If you’ve ever watched any of the shows then you’ll probably agree that it offers good entertainment and insightful information. Sure, some of it’s a little over-hyped and can be a tid-bit unrealistic, but hey it’s television what do you expect. Overall I give HGTV a good rating, their material is relevant and the people are entertaining.
OK, well it’s one thing to see it on TV and it’s quite another to actually experience it. Recently I’ve encountered an encouraging number of first & second time home buyers who looking for a “fixer”. Most say they want a home that needs a little work, but has lots of potential. Well, this excites me. I love the rush of finding a great deal, itemizing the repairs, running the numbers, negotiating the right price, and turning a profit. I’ve done many flip properties in the last 10 years, and I’ve had a great time with it. Not to say that it didn’t come without a fair share of headaches and costly mistakes…because it did, but experience has been my best teacher.
So here are a few things to keep in mind when buying investment property.
- Profit is made when you buy real estate, not when you sell. An old real estate mentor taught me this early on and it completely changed the way I saw negotiations. It’s true. The property will only sell for whatever a buyer is willing to pay for it, regardless of how good of a sales person you might be. Instead, if you negotiate a great deal in the beginning, and secure the proper spread then you ensure a profit on the tale end. However, if you paid too much for it up front, good luck trying to make it up when you sell.
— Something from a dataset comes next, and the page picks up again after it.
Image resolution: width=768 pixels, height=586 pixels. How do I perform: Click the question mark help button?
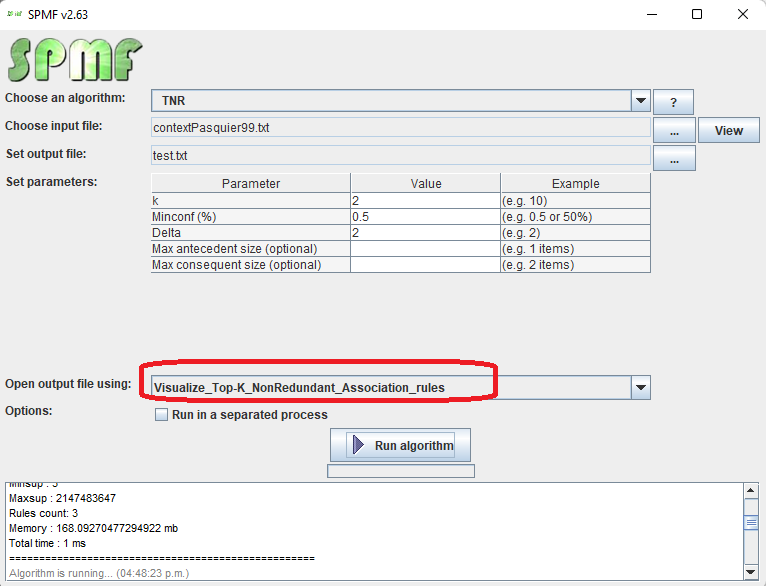click(x=673, y=102)
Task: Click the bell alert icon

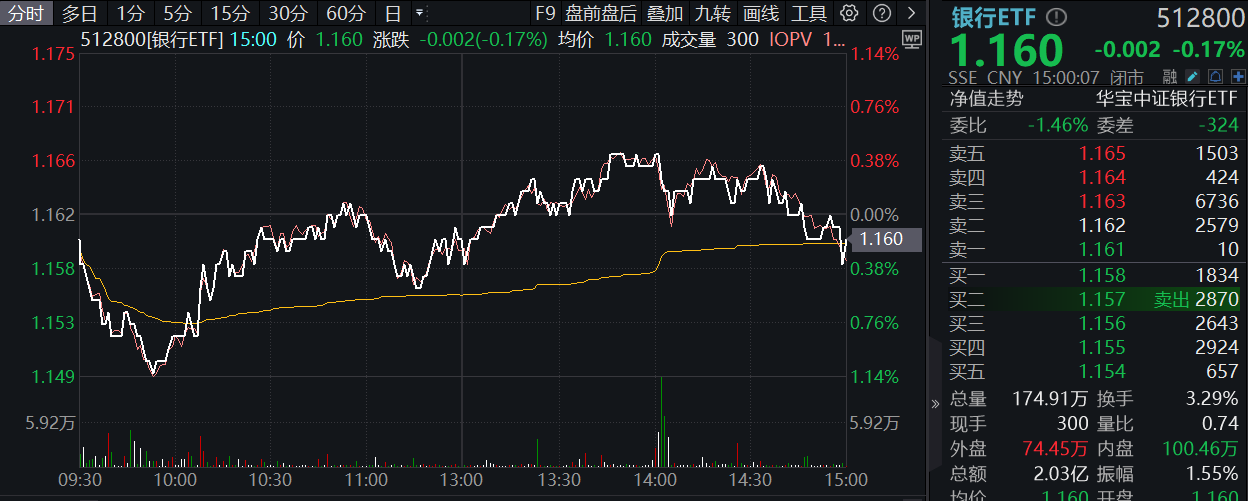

- Set a budget up front and stick to it. One of the common mistakes new investors make is “over doing it”. I worked with a couple about 4 years ago who bought their first “fixer”. It was a great buy in Downtown Ogden for $45,000. I suggested they set a budget of $12,000 for repairs which was
more than plenty to complete what needed to be done. I knew that fixed up, the property would conservatively sell for between $75k-$80k. That would leave a descent profit of roughly $12k-15k after commissions & fees. Not bad for a 90-day project. Except, they got “remodel happy”. They replaced expensive items that weren’t in the scope. And if you’re not adding square footage, you’re not adding dollars. Well, they spent an additional $11,000 for a total of $23,000 and what’s worse is that now they increased the price to make up. Well after 8 months of being on the market, they finally reduced the price. They ultimately sold it for $75,000 and made only $500 in profit. - Don’t be greedy. Another costly mistake; trying to make a fortune on every deal. Set a profit margin and make it realistic. Too many inexperienced investors put their heart and sole into a project and then become attached. And emotions often add a skewed perspective to things. I would rather make a conservative 10% on every property and turn 10 more just like it before the year is over, than try to make 30%, end up with 15% and only do 1 or 2 properties. Not to mention the roller coaster ride along the way. “Turn it and burn it” as one investor use to tell me.